Des jours et des semaines que je suis là, traînant mon ennui et ma dépression entre activités thérapeutiques, entretiens psychotrucs et antidépresseurs. De temps en temps, je m’égaye d’une nouvelle molécule ou d’une sortie dans le parc, avant de me replonger mollement dans un fauteuil de la salle commune, coincée entre la chaîne info et les soliloques des patients.
Mais aujourd’hui, il y a de l’aventure dans l’air. Joël est venu me trouver, il a une surprise pour moi, un truc qui va me plaire, il en est sûr !
« Tu prends des chaussures qui ne craignent rien, j’espère que t’es pas trouillarde, parce que tu vas voir… », me dit-il avec malice.
Moi ? Trouillarde ? Que nenni ! Enfin si, un peu, mais j’ai ma fierté.
La surprise, c’est un grand bâtiment désaffecté depuis des années. Tout au fond du parc, il trône, auréolé du mystère de tant de vies passées entre ses murs.
« J’y suis déjà venu », me confie Joël en poussant doucement une porte dissimulée dans un renfoncement. C’était il y a quelques années, pour il ne sait plus quelle cure d’addicto.
« En principe, il faut un passe pour entrer, mais quelqu’un a sans doute oublié de refermer à clé… Suis-moi, je vais te faire la visite, mais sois discrète, la sécurité passe de temps en temps. »
La lumière entre à flots par les grandes fenêtres aux carreaux crasseux, le sol est constellé de déjections d’oiseaux, ça pue et ça colle.
Je me fige. Au-dessus, je viens d’entendre très distinctement des pas. « C’est rien, juste des pigeons, il y en a des dizaines ! », s’amuse mon compagnon d’exploration.
Les pièces ont été vidées, il ne reste que des vieilleries hors d’usage. Lits démontés, armoires cassées, rideaux déchirés. « A cette époque, il y avait encore des rideaux. Maintenant c’est interdit, les patients pourraient se pendre avec, risque zéro tu comprends », me souffle Joël.
On traverse une salle de pause, quelques plannings défraîchis traînent encore. Dans une chambre vide, un poster de l’avant-dernière Coupe du monde de foot.
« Fais gaffe où tu marches ! ». Nous zigzaguons entre des cadavres d’oiseaux. Depuis combien de temps sont-ils ici ?
« Les pigeons entrent par les fenêtres cassées du troisième étage.
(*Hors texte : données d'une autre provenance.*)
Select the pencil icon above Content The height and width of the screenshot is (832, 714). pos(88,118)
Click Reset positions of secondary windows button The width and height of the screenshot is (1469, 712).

Ceux qui restent en haut peuvent ressortir, mais ceux qui s’aventurent à descendre se retrouvent prisonniers au rez-de-chaussée. Ils se perdent ici et finissent par y mourir. Allégorie de l’hôpital », ajoute tristement Joël.
Nous vadrouillons en silence pendant quelques minutes, il reprend :
« Moi, ça fait trop longtemps que je suis là. J’ai visité toutes les pièces de tous les services, et maintenant je suis coincé là, tout en bas, avec ceux qui ne sortiront plus. Mais toi, Florine… »
Il se tait. J’ai compris le message.
Nous sortons. Dehors, l’air redevient respirable. Dans les branches du grand saule centenaire, sur les toits et au milieu des pelouses, des oiseaux qui vont et volent, qui passent et repartent. Vivants et libres.